Saturday, May 31, 2008

My Pottery Masterpiece

Last summer while visiting my 78-year-old cousin, Norman, I bugged him to teach me how to make something from clay on his pottery wheel. Norman was a master potter, and I admired all of the lovely pieces that he had sitting around his house. I wanted to learn how to do the same thing. He finally caved in to my begging, and pulled out a blob of clay, placed it on the wheel, and asked me what I wanted to make. A vase would be nice, I suggested, one that I could use and display in a variety of ways to show off my new skill. Norman smiled, probably knowing what lay ahead.

Norman began demonstrating the technique of forming the clay from a sticky gray lump into a lovely shape. He talked as he worked, telling me how to hold my hands and fingers and the importance of keeping a constant pressure on the clay to keep it from collapsing onto itself. It looked easy, and I was ready to try. He knocked down the shape he had formed and once again it was a blob. Trading places at the wheel, I was ready to begin.

As the wheel turned and I clumsily fashioned my vase, Norman coached me, encouraged me, and corrected me, always with a sparkle in his eye. The end result – my lovely vase collapsed! Now what? Maybe it could be a bowl, I ventured. Norman showed me how to cut the rim down, and a bowl began to emerge from the former vase. It wasn’t a pretty bowl – in fact it was asymmetrical and lumpy, thick in some places and dangerously thin in others. It was pretty pathetic looking! Norman finally called a halt to my creative efforts and proclaimed the bowl completed. He also gently advised me that I might want to try hand formed pottery rather than the wheel-turned kind! We laughed about my crazy little bowl and how at the very least, it was unique. I left Norman’s house the following morning with his promise that he’d save my bowl for me – the clay had to dry – and on my next visit I could pick it up.

My next visit to Norman’s house was this past March. Norman had died of a massive heart attack, and I was there for his funeral. Before he died, he told my sister, Molly, who was at his home at the time, about my bowl and asked her to make sure I got it. When I went into the guest bedroom where I was to spend the night, it was on the dresser, waiting for me.

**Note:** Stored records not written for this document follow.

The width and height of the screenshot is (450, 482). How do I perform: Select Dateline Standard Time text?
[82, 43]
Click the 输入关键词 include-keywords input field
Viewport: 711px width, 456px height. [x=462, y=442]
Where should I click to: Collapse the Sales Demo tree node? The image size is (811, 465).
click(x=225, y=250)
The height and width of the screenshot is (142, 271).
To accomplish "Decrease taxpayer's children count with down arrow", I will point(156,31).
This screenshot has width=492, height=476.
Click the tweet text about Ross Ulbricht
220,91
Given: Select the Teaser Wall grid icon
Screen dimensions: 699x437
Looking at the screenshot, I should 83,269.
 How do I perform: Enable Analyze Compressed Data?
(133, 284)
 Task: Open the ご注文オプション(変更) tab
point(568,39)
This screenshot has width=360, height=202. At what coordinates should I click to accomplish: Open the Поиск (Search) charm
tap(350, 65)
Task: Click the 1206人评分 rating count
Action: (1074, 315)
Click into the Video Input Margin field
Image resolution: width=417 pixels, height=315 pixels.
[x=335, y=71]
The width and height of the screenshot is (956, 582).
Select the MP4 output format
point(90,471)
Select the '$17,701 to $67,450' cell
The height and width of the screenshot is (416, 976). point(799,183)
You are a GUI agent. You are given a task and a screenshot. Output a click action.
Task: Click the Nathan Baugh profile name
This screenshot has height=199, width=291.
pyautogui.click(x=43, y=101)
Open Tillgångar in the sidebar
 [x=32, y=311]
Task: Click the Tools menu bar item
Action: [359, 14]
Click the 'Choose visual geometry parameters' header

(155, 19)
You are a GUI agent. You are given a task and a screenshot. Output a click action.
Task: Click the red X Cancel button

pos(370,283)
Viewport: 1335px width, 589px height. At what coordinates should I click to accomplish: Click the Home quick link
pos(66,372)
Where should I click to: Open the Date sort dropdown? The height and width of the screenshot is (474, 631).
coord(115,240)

I recognized my little bowl immediately by its funky shape. Indeed, it was unique. But, except for the shape it was not the same bowl I had left drying on Norman’s pottery wheel last summer. Norman had etched a beautiful design on the outside of my bowl and then had glazed and fired it. It was a light green-blue color, shiny and lovely. I held it tenderly in my hands, running my fingers over its imperfections that had skillfully been preserved and enhanced by the master potter for me. Norman was now gone from his house and from my life, but he left me with a gift I’ll hold close to my heart as long as I live. He took my ugly, misshapen attempt of a vase, now a bowl, and transformed it into a work of art.

I miss Norman. But he’ll always be as near to me as my little pottery bowl, and I’ll never forget him.